From http://www.psdn.com/library/thread.jspa?messageID=8212
>>
Let's take that debate in a new thread
For me it's pretty clear where the AppServer fits in. When you want a thin client, meaning as few lines of business logic as possible deployed on the client, you need a server that can service application requests. For OpenEdge this means an AppServer when you want to implement business logic as ABL-code.
All services that you require in the client have to be exposed by the AppServer. There could be more services for other types of clients of course. Exposing a service means exposing a weldefined and stable contract (behavior and data). A service should not trust any incoming requests, so it should validate all data. You should only expose those services that are capable of keeping the integrity of the system intact. Compare it to exposing the raw database to a "customer maintenance service". Both services can update the database, but only the 2nd service we trust.
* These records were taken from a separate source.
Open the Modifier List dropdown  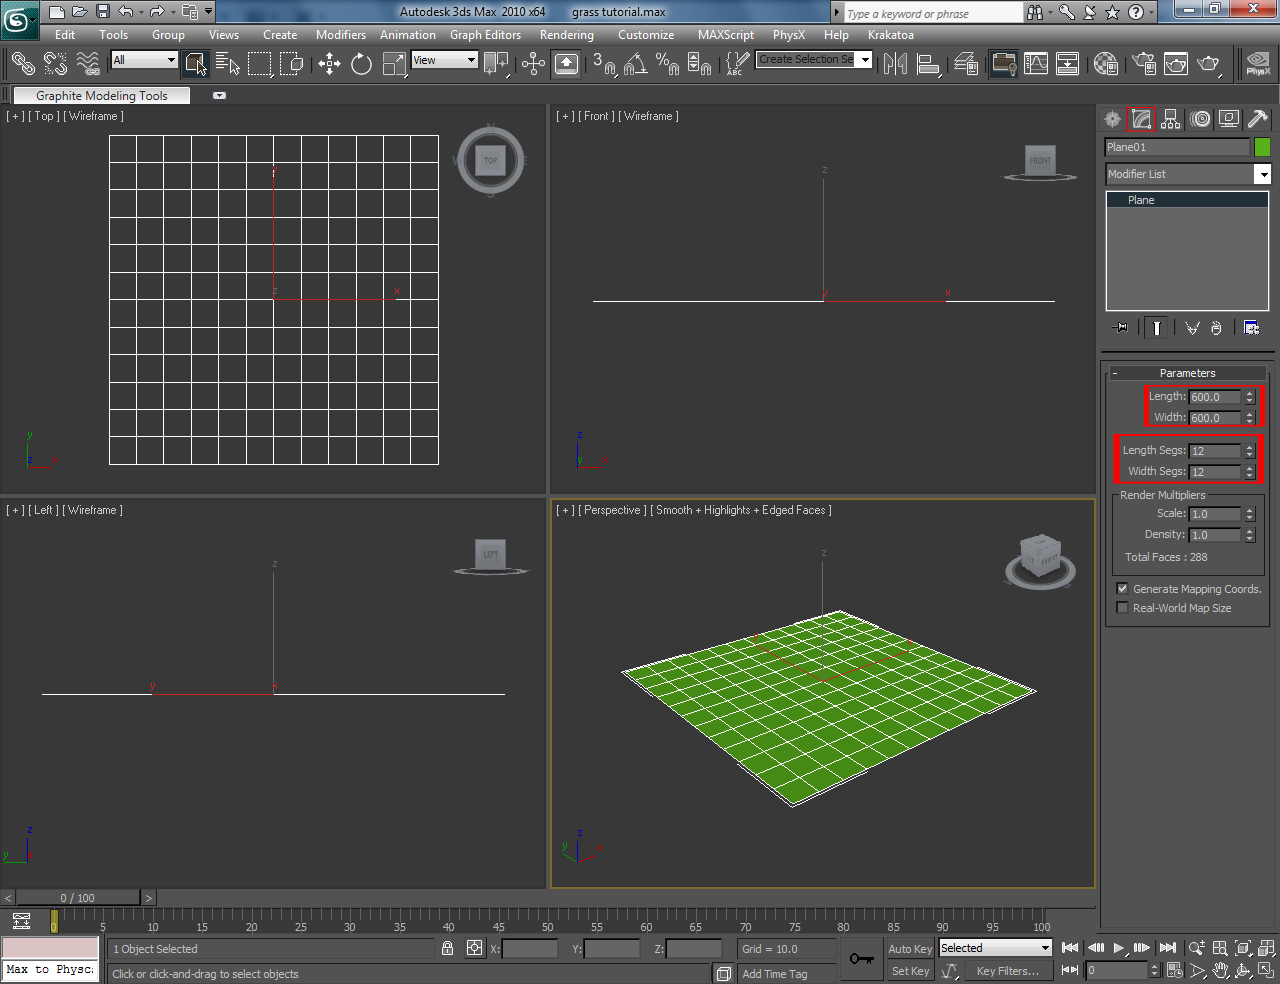pyautogui.click(x=1263, y=173)
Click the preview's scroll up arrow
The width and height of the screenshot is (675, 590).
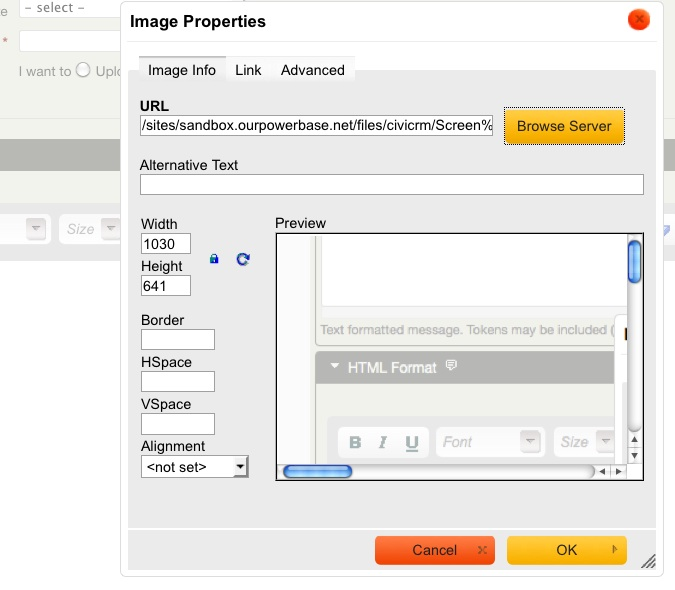634,438
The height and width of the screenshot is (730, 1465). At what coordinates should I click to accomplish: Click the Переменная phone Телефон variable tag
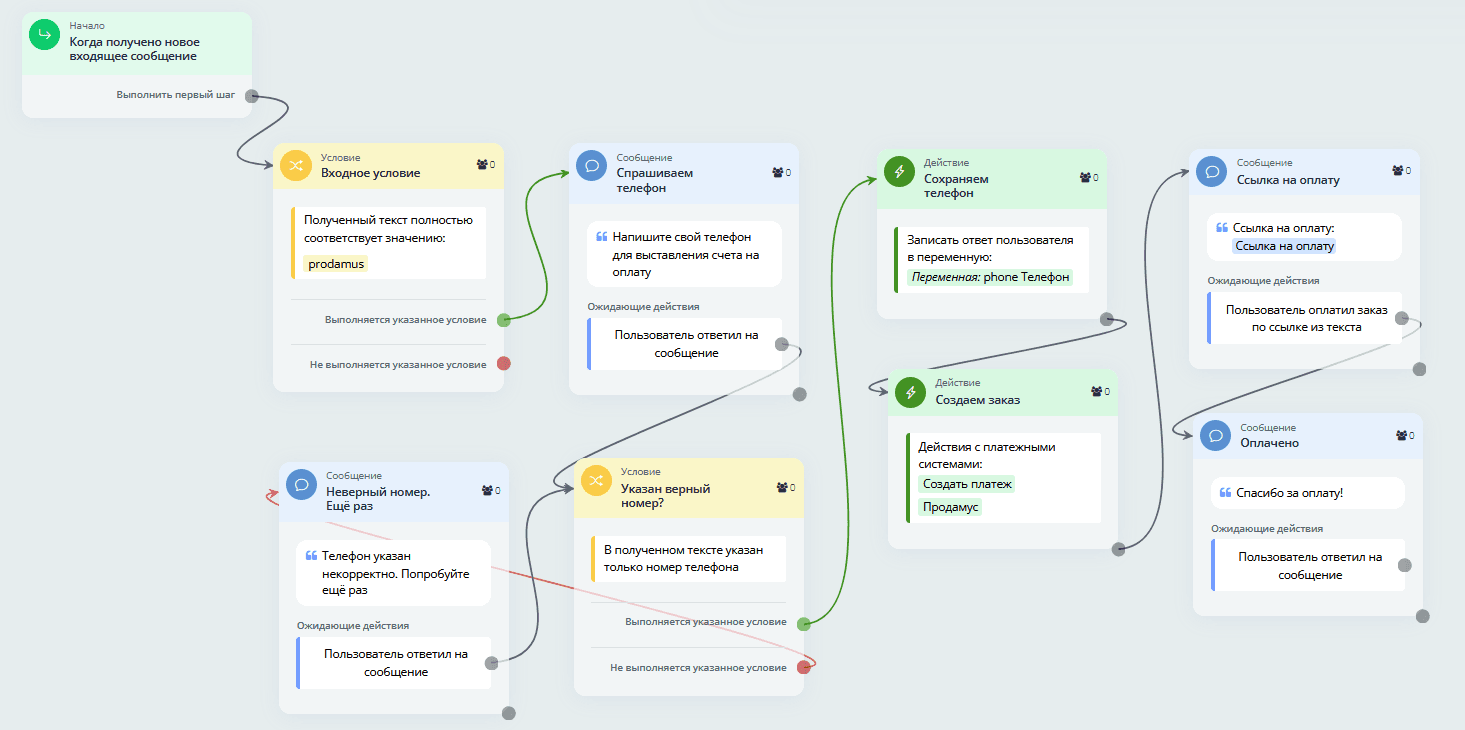(x=989, y=277)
Once you're inside the AppServer's boundary and the request has been validated, you might reduce the trust level. Now the internal object model comes into play. It's about transactions, entities, data transformation (from class instance/temp-table to database buffer and vice versa), database access, etc.
It isn't as if I am doubting that
AppServer is useful, just that I a fuzzy about where it does and
doesn't have a role. As historically used, it provides an interface
between a remote client, whether ABL or some other technology, and
the server. If we have that kind of client in our new application,
i.e., not a browser, then to be sure it seems likely that we will
use AppServer to make the connection. But, does it have any other
role? That's what I don't know yet. AppServer, more than anything
else, has taught us about the virtues of statelessness for
scalability, but, it is also clear that statelessness presents some
issues, some tradeoffs, so we need to be judicious in where we do
and don't strive for statelessness in our components and services.
This is one of the reasons I think multi-threaded sessions are so
important since it means that the main controlling thread can be
stateless, but state for long running in-process activities can be
maintained in the threads. The question is, how does one session
avail itself of the services of other sessions. This might have
something to do with AppServer and it might not since it is an
intra-server issue, not a client-server one. For server to server
connections, I think there is a strong argument for the use of
Sonic because it has all the right bits. And, no reason to think
that it won't also serve for service to service connections within
a server as long as we are talking about services of the type and
level which one typically associates with SOA. But, what do we do
for smaller scale connections, i.e., the kind of thing that one
would ordinarily deploy within a single JVM, were we writing in
Java? Without a multi-threaded AVM, it seems like we need to
provide a way to strap together multiple sessions in order to
provide multiple lines of execution within a single logical
service.
As historically used, it
provides an interface between a remote client,
whether ABL or some other technology, and the server.
If we have that kind of client in our new
application, i.e., not a browser, then to be sure it
seems likely that we will use AppServer to make the
connection.
I agree.
But, does it have any other role?
I don't think so.
That's what I don't know yet.
AppServer, more than anything else, has taught us
about the virtues of statelessness for scalability,
but, it is also clear that statelessness presents
some issues, some tradeoffs, so we need to be
judicious in where we do and don't strive for
statelessness in our components and services.
The "statelessness" only applies to the service layer were the request is received, potentially "massaged" and passed down to the server side, internal, object model which encapsulate data and behavior, thus maintaining state for the lifetime of the request. I see no need to pass the entire context from one method call to another all the time.
This
is one of the reasons I think multi-threaded sessions
are so important since it means that the main
controlling thread can be stateless, but state for
long running in-process activities can be maintained
in the threads.
Were does this need for multithreading come from? Sure I can see it's beneficial to split certain requests in carefully designed parallel requests, but most of the logic isn't suited for that.
Because the scope of a session is so limited without it. With
multithreading, a stateless primary service component can listen to
requests on the bus and, when one is received, can identify the
type of work that needs to be done, fork off a thread to process
the request and return almost immediately to listening. When the
process completes, it triggers the main process which takes the
results and passes them back to the bus. This allows a single
service to be simultaneously process multiple requests without
being blocked. Doing that without multi-threading seems like it is
going to take some pretty clumsy or heavy-weight interfaces.